Ketinggian? Bukanlah
berarti patokan saya di harta. Meskipun Ustadz
Felix Siauw yang laki-laki pun bilang bahwa kemapanan laki-laki itu harga mati.
Kenapa? Biar istrinya nggak ikut jungkir balik cari uang mati-matian sampai
akhirnya nelantarin anak dan keluarga, masuk akal nggak?
Mapan.. Apa
harus kaya raya? Borju? Gedongan? Nggak juga lah.. tapi setidaknya kebutuhan
pokok bisa terpenuhi. Nggak perlu minta
orang tua, mertua, ngutang atau bahkan nogel.
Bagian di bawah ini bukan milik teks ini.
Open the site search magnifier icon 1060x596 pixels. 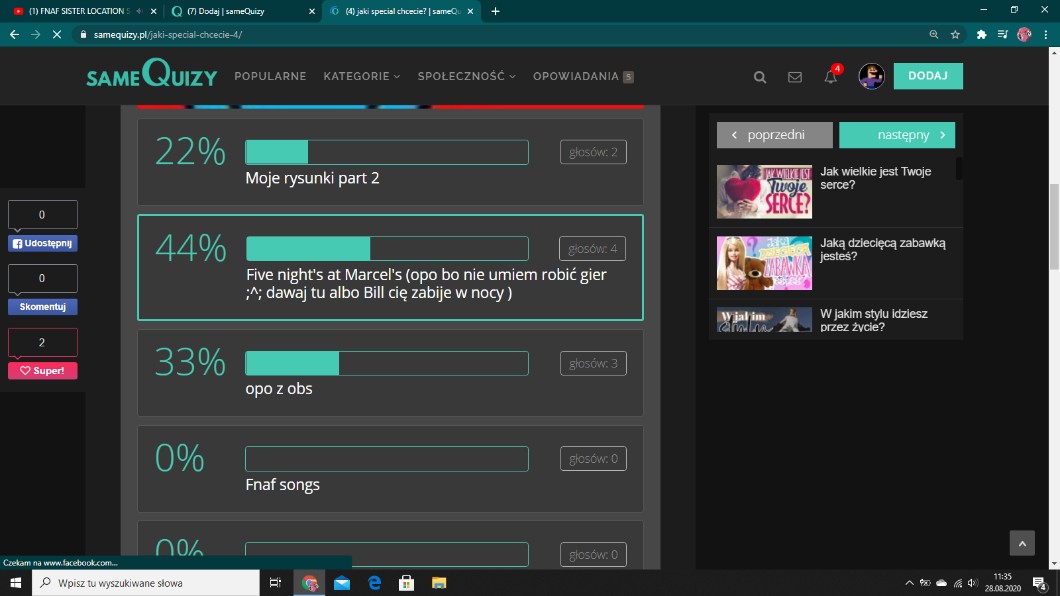[760, 77]
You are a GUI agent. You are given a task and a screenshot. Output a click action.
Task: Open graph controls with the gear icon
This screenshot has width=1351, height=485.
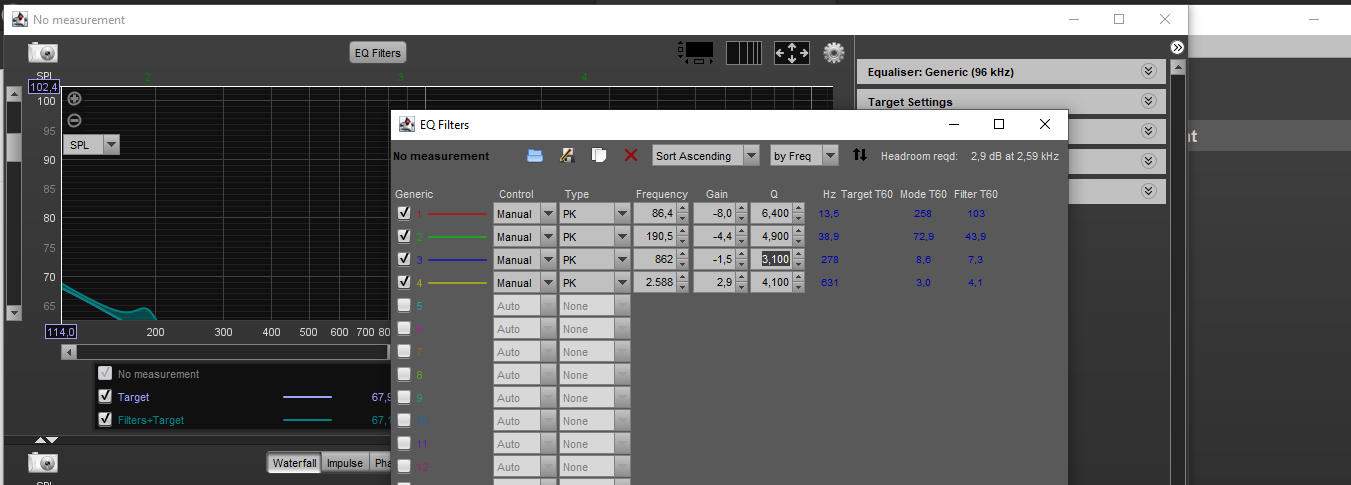coord(833,53)
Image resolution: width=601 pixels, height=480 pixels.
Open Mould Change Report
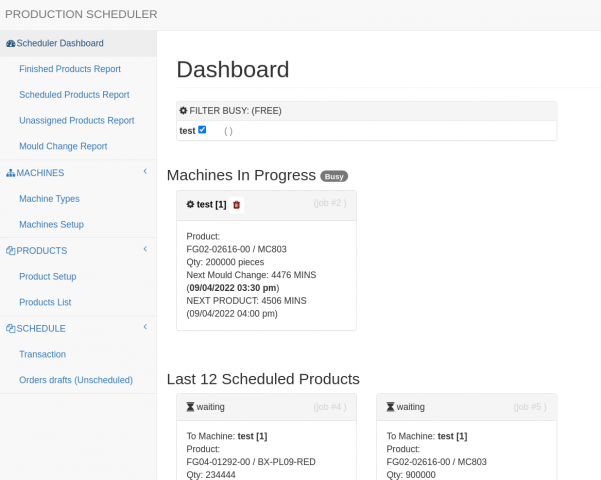tap(63, 146)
Eyaaa... Naudzubillah.
Tinggi yang saya
maksud adalah.. Dimana bisa dibilang moral dan akhlak laki-laki yang mencakup
tanggung jawab dan kesetiaan itu minimal nilai 90 atau pasnya 88 lah.. *nawar*
Yups.. almost perfect. Emang
manusia nggak bisa kayak Nabi atau malaikat yang sifatnya gak ada jeleknya.
Ya... Nyebelin, ngeselin atau jitakable dikit gak apa-apalah yang
penting dia setia, jujur, tanggung jawab, sopan, tuluusss banget lahhh.. Kan
ada tuh kata-kata “Perempuan bisa tahan dengan kesibukan atau kemiskinan
laki-laki tapi tidak bisa tahan dengan sikap buruknya.” You got it boy?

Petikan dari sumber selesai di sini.